Would you please repeat the data exactly as given?

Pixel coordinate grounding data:

*-*-*

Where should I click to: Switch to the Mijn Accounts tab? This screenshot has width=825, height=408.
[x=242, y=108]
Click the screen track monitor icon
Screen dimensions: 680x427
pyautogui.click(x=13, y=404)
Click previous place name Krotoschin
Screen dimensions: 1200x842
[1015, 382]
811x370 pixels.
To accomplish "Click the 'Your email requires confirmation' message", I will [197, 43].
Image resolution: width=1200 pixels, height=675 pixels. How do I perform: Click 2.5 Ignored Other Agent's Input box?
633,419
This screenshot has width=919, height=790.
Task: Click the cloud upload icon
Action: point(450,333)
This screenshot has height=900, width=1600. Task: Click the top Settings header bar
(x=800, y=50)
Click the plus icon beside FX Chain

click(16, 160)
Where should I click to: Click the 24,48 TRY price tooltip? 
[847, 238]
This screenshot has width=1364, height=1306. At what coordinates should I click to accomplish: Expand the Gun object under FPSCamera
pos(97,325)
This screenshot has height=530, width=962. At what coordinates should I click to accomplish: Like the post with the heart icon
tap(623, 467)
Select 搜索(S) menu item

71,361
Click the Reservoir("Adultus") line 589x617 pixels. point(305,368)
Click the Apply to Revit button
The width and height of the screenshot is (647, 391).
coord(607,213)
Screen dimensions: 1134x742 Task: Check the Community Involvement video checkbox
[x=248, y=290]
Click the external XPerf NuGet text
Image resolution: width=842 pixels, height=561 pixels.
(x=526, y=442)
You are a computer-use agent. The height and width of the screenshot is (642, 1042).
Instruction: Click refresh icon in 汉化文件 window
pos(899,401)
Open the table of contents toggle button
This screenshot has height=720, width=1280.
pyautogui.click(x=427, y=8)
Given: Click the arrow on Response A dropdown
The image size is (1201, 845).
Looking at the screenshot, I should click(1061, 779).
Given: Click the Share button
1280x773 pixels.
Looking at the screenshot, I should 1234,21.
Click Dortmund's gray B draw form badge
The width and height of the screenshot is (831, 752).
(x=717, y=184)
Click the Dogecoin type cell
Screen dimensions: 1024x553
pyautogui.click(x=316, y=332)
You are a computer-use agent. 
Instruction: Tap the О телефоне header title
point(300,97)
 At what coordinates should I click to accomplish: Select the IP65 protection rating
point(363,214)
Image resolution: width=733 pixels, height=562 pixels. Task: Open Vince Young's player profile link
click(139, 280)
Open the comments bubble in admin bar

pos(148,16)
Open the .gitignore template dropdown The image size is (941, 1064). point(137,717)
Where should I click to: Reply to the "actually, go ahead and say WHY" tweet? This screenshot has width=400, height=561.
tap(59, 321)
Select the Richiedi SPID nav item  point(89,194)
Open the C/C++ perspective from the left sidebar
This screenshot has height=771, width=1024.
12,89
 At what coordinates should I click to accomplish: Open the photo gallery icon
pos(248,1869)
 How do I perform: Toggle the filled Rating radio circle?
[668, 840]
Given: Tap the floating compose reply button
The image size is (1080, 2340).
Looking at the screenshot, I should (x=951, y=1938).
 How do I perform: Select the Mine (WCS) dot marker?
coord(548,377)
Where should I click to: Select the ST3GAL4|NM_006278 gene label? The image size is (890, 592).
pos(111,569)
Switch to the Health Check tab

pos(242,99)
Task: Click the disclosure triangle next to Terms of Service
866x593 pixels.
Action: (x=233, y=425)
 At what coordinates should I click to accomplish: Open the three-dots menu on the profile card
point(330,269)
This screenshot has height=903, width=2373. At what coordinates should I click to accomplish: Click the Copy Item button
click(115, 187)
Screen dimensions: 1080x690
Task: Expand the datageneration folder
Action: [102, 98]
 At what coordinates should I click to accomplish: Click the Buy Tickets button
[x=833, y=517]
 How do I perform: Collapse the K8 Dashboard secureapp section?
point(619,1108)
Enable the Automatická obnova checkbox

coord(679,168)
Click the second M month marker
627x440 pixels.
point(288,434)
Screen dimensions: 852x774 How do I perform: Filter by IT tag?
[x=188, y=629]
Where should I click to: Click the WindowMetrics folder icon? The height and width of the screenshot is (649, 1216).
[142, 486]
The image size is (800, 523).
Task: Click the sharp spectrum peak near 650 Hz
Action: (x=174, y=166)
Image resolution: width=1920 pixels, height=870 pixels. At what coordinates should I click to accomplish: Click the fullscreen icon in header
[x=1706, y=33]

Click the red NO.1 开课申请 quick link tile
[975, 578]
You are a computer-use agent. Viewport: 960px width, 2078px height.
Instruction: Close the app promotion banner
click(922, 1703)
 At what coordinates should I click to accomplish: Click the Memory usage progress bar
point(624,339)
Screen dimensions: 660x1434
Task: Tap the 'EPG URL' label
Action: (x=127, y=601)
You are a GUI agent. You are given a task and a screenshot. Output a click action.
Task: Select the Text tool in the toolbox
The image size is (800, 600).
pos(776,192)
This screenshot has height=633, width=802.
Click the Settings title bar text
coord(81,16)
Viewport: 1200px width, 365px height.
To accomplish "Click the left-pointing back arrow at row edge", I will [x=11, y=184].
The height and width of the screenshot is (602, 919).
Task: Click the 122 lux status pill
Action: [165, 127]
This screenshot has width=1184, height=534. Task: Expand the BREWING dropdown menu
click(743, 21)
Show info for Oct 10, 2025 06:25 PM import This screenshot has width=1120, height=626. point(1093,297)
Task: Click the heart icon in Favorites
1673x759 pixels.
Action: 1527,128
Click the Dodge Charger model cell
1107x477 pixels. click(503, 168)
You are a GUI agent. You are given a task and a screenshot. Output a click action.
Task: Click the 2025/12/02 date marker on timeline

*-*-*

COMPLETED TASK:
Where should I click to: Switch to the Mijn Accounts tab? This screenshot has width=825, height=408.
[x=242, y=108]
Click the screen track monitor icon
Screen dimensions: 680x427
pyautogui.click(x=13, y=404)
Click previous place name Krotoschin
Screen dimensions: 1200x842
[1015, 382]
811x370 pixels.
To accomplish "Click the 'Your email requires confirmation' message", I will [197, 43].
Image resolution: width=1200 pixels, height=675 pixels. How do I perform: Click 2.5 Ignored Other Agent's Input box?
633,419
This screenshot has width=919, height=790.
Task: Click the cloud upload icon
Action: point(450,333)
This screenshot has height=900, width=1600. Task: Click the top Settings header bar
(x=800, y=50)
Click the plus icon beside FX Chain

click(16, 160)
Where should I click to: Click the 24,48 TRY price tooltip? 
[847, 238]
This screenshot has width=1364, height=1306. At what coordinates should I click to accomplish: Expand the Gun object under FPSCamera
pos(97,325)
This screenshot has height=530, width=962. At what coordinates should I click to accomplish: Like the post with the heart icon
tap(623, 467)
Select 搜索(S) menu item

71,361
Click the Reservoir("Adultus") line 589x617 pixels. point(305,368)
Click the Apply to Revit button
The width and height of the screenshot is (647, 391).
coord(607,213)
Screen dimensions: 1134x742 Task: Check the Community Involvement video checkbox
[x=248, y=290]
Click the external XPerf NuGet text
Image resolution: width=842 pixels, height=561 pixels.
(x=526, y=442)
You are a computer-use agent. The height and width of the screenshot is (642, 1042).
Instruction: Click refresh icon in 汉化文件 window
pos(899,401)
Open the table of contents toggle button
This screenshot has height=720, width=1280.
pyautogui.click(x=427, y=8)
Given: Click the arrow on Response A dropdown
The image size is (1201, 845).
Looking at the screenshot, I should click(1061, 779).
Given: Click the Share button
1280x773 pixels.
Looking at the screenshot, I should 1234,21.
Click Dortmund's gray B draw form badge
The width and height of the screenshot is (831, 752).
(x=717, y=184)
Click the Dogecoin type cell
Screen dimensions: 1024x553
pyautogui.click(x=316, y=332)
You are a computer-use agent. 
Instruction: Tap the О телефоне header title
point(300,97)
 At what coordinates should I click to accomplish: Select the IP65 protection rating
point(363,214)
Image resolution: width=733 pixels, height=562 pixels. Task: Open Vince Young's player profile link
click(139, 280)
Open the comments bubble in admin bar

pos(148,16)
Open the .gitignore template dropdown The image size is (941, 1064). point(137,717)
Where should I click to: Reply to the "actually, go ahead and say WHY" tweet? This screenshot has width=400, height=561.
tap(59, 321)
Select the Richiedi SPID nav item  point(89,194)
Open the C/C++ perspective from the left sidebar
This screenshot has height=771, width=1024.
12,89
 At what coordinates should I click to accomplish: Open the photo gallery icon
pos(248,1869)
 How do I perform: Toggle the filled Rating radio circle?
[668, 840]
Given: Tap the floating compose reply button
The image size is (1080, 2340).
Looking at the screenshot, I should (x=951, y=1938).
 How do I perform: Select the Mine (WCS) dot marker?
coord(548,377)
Where should I click to: Select the ST3GAL4|NM_006278 gene label? The image size is (890, 592).
pos(111,569)
Switch to the Health Check tab

pos(242,99)
Task: Click the disclosure triangle next to Terms of Service
866x593 pixels.
Action: (x=233, y=425)
 At what coordinates should I click to accomplish: Open the three-dots menu on the profile card
point(330,269)
This screenshot has height=903, width=2373. At what coordinates should I click to accomplish: Click the Copy Item button
click(115, 187)
Screen dimensions: 1080x690
Task: Expand the datageneration folder
Action: [102, 98]
 At what coordinates should I click to accomplish: Click the Buy Tickets button
[x=833, y=517]
 How do I perform: Collapse the K8 Dashboard secureapp section?
point(619,1108)
Enable the Automatická obnova checkbox

coord(679,168)
Click the second M month marker
627x440 pixels.
point(288,434)
Screen dimensions: 852x774 How do I perform: Filter by IT tag?
[x=188, y=629]
Where should I click to: Click the WindowMetrics folder icon? The height and width of the screenshot is (649, 1216).
[142, 486]
The image size is (800, 523).
Task: Click the sharp spectrum peak near 650 Hz
Action: (x=174, y=166)
Image resolution: width=1920 pixels, height=870 pixels. At what coordinates should I click to accomplish: Click the fullscreen icon in header
[x=1706, y=33]

Click the red NO.1 开课申请 quick link tile
[975, 578]
You are a computer-use agent. Viewport: 960px width, 2078px height.
Instruction: Close the app promotion banner
click(922, 1703)
 At what coordinates should I click to accomplish: Click the Memory usage progress bar
point(624,339)
Screen dimensions: 660x1434
Task: Tap the 'EPG URL' label
Action: (x=127, y=601)
You are a GUI agent. You are given a task and a screenshot. Output a click action.
Task: Select the Text tool in the toolbox
The image size is (800, 600).
pos(776,192)
This screenshot has height=633, width=802.
Click the Settings title bar text
coord(81,16)
Viewport: 1200px width, 365px height.
To accomplish "Click the left-pointing back arrow at row edge", I will [x=11, y=184].
The height and width of the screenshot is (602, 919).
Task: Click the 122 lux status pill
Action: [165, 127]
This screenshot has width=1184, height=534. Task: Expand the BREWING dropdown menu
click(743, 21)
Show info for Oct 10, 2025 06:25 PM import This screenshot has width=1120, height=626. point(1093,297)
Task: Click the heart icon in Favorites
1673x759 pixels.
Action: 1527,128
Click the Dodge Charger model cell
1107x477 pixels. click(503, 168)
You are a GUI agent. You are given a task and a screenshot. Output a click action.
Task: Click the 2025/12/02 date marker on timeline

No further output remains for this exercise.